Incidental New Yorker (VII) on wheels

Copenhagenising NYC

September 8, 2015

Left, right or centre?

Cruiusing in NYC
Cruising in NYC on our blue beauties © Peter Holm

🚲 🚲 My New Yorker existence has gained new meaning! It came in the form of a beautiful handcrafted uniquely UN blue bicycle from Danish Herskind&Herskind! Danish design at its most exquisite. Pedalling is now my very real contribution to copenhagenising this city. Biking here is a bit like if we introduced elephants 🐘 🐘 🐘 or other alien road-users in Denmark.

There isn’t really room for bicycles here. Good people assure me that it is improving by the day! Even if city planners love cyclists, even if there are designated lanes, “shared” lanes, which are shared between bikes and cars, it is like running a gauntlet, but it is also exciting!

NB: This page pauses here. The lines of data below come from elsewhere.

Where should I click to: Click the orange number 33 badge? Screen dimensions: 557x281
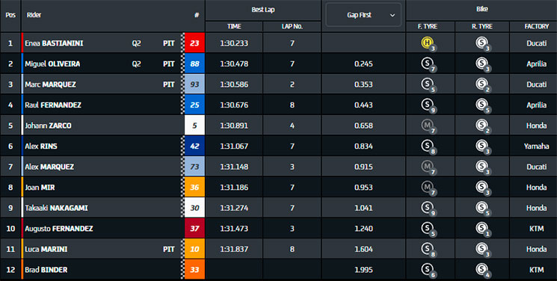(194, 269)
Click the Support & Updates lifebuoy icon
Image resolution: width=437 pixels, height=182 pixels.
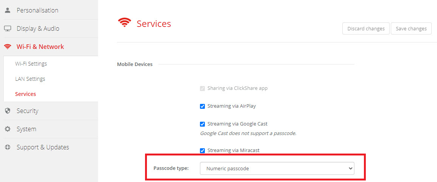pyautogui.click(x=7, y=147)
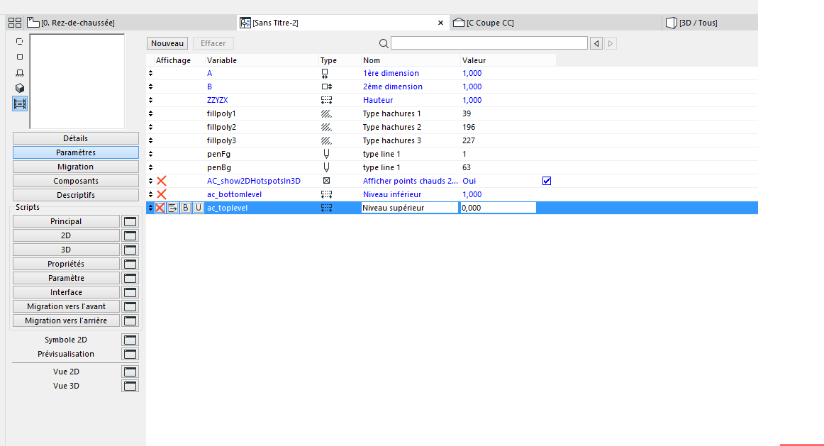Open 2D script in separate window
Screen dimensions: 824x446
click(130, 235)
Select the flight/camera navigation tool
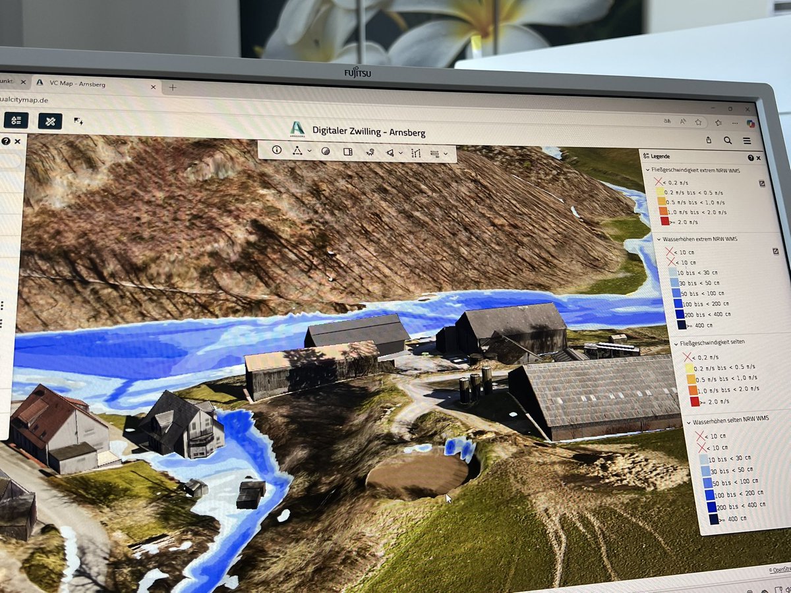The height and width of the screenshot is (593, 791). [x=391, y=152]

Fresh out of a city where cycling is a very common form of transportation, possibly the most common form, and has been so for decades, where cyclists have their own, truly designated, integrated bike lanes between the pavement and the car lanes, finding your place in New York’s traffic is puzzling to say the least. In practice it is survival of the fittest. Sometimes you have to ride in the left side of the road, sometimes in the middle and sometimes to the right. No risk of routine here.

And you have to shackle your bike seriously! “Never to a tree,” said the woman in the bike shop. “They will cut it down!” That said, getting around in the city changes completely. With an eye on each finger, in the back of your head and one on each side of the head, like a hen, and an ugly, but necessary helmet, the city unfolds before you in an entirely new shape! You notice new details, distance shrinks and your range of action explodes.

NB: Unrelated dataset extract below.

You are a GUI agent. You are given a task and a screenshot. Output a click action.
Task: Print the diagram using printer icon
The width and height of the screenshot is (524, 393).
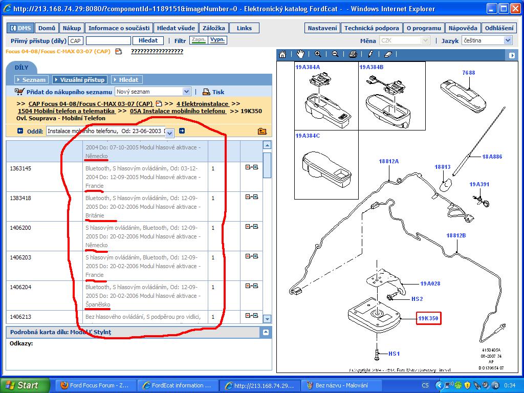(353, 54)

And when stopping for coffee or lemonade, you have to watch your bike. Our bikes have lots of admirers. Two were a little too admiring and looked as if they were considering which tools to use to cut the powerful lock!

Even with such massive obstruction, biking here is fun! My husband is much more of a dedicated cyclist than I am – he is used to riding his bike to and from work in Denmark, 15 kms each way, 30 kms (app. 20 miles) a day.

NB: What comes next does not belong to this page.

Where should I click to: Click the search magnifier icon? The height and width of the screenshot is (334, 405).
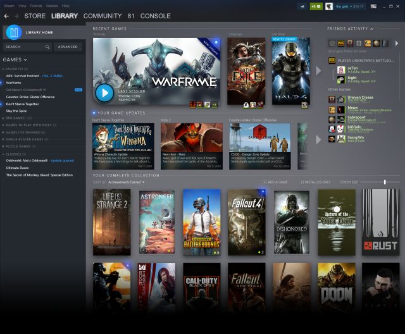pos(47,47)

So we are looking forward to exploring the city together on our blue beauties. When we rode them for the very first time outside the UN, we talked to two architects from Danish Gehl Studio, which is responsible for the copenhagenising of NYC. They were enthusiastic and have made a huge contribution to enable cycling here, ranging from the various bike paths to introducing mandatory cycle storage in new buildings and where ever possible at work places. And in Central Park there is a 10 km (6.1 mile) designated, one-way (!), paved bicycle path, which you share with a lot other cyclists and joggers. Labo(u)r Day it was like participating in a grand procession of cyclists and runners. Interesting!

Or you can ride along the Hudson – or for that matter East River, although a good part of that ride is along the massive exhaust from heavy traffic on FDR Highway. At the bicycle shop they tell me that the trend here is going  from racing and mountain bikes now to city cruisers. “For business peole,” they said. We have registered our bikes in our building, but the bike storage facility is not at all geared to people using their bicycle every day – and often times more than once – so we now park the UN blue beauties decoratively in our flat; when we’re not out there on going about our business them, that is!